Malicious uses of DHCP


Using DHCP, an attacker who sets up a malicious DHCP server onsite can alter the IP addressing and subnetting, DNS, and routing on any host, allowing the attacker to manipulate this with potentially with no knowledge by (or visible disruption to) the user. At the very least, this would allow an intruder to cause massive disruption to a network as client computers had DHCP leases expire and were issued new leases by a rogue DHCP server, causing a total loss of connectivity.

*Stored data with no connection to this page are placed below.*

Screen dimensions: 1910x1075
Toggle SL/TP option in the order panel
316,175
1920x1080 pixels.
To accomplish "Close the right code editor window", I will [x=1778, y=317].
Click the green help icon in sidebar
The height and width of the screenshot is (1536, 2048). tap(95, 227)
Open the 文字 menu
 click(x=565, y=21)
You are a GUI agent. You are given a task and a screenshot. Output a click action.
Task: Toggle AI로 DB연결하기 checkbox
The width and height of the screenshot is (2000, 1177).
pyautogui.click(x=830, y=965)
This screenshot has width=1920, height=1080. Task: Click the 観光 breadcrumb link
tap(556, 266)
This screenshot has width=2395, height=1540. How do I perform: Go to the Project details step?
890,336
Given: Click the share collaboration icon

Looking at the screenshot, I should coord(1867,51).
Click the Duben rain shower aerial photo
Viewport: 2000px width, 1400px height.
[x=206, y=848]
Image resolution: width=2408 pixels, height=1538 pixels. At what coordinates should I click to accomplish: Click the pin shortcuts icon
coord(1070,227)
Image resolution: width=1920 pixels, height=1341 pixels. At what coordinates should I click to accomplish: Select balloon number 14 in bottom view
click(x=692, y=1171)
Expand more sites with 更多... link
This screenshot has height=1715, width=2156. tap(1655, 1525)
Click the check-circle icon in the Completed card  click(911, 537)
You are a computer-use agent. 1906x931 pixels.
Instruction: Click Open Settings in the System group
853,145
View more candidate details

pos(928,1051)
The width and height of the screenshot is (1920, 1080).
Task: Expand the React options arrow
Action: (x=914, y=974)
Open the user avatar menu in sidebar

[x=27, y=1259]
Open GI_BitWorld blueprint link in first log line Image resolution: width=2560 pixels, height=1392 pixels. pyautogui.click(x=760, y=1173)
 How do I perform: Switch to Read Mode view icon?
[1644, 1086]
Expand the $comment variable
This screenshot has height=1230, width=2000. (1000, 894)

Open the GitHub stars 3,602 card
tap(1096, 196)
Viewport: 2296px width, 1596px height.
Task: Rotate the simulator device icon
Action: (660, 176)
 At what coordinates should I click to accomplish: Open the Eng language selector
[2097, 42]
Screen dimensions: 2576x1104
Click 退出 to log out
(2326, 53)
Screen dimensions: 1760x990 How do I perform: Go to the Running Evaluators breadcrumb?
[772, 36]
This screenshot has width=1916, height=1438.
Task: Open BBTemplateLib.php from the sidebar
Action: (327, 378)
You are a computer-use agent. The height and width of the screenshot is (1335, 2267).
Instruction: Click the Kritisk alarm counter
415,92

This specific issue in itself is something which we can see has undergone consideration by Microsoft at one level  DHCP servers in a windows domain require authorisation, a process by which a DHCP server which is a member of the windows network is, essentially, told that it is not allowed to run until it is successfully registered with the central list of authorised DHCP servers, preventing to some degree a malicious or incompetent administrator from causing this sort of disruption through use of a windows server which is a member of the domain on the network. This measure alone, however, does not (and necessarily can not) protect against a windows DHCP server (or any other, for that matter) which is not part of the domain, and is a basic security measure designed to guard against a casual attack or mistake at best, and relies upon the good intentions of the DHCP server process in obeying the instructions of the server telling it not to operate, and the good administration of the network, as a malicious administrator may well have access to authorise his own DHCP Server (or simply disjoin the server from the domain).


Not all issues with DHCP even arise from the risk posed by servers  another potential Denial of Service attack could result from clients. Most DHCP servers have no mechanism designed to protect against a client taking out multiple DHCP leases with faked MAC addresses. Any client doing this could effectively negate any other clients from joining onto the network by taking out a large number of leases, as there would be no available network addresses to allocate the new hosts. This is an attack which is also relatively simple to carry out (although slightly more complicated than the attack mentioned above).


In a demonstration in November of 2005 for an audience at the British Computing Society in Dundee based on a pre-publication version of this talk, the author chose to do this with no more than the 'ifconfig' command in linux, the Internet Systems Consortium DHCP Client (dhclient), and a simple bash script. The choice to use these was made ostensibly to demonstrate the ubiquitous and non-unique nature of the software required to abuse DHCP.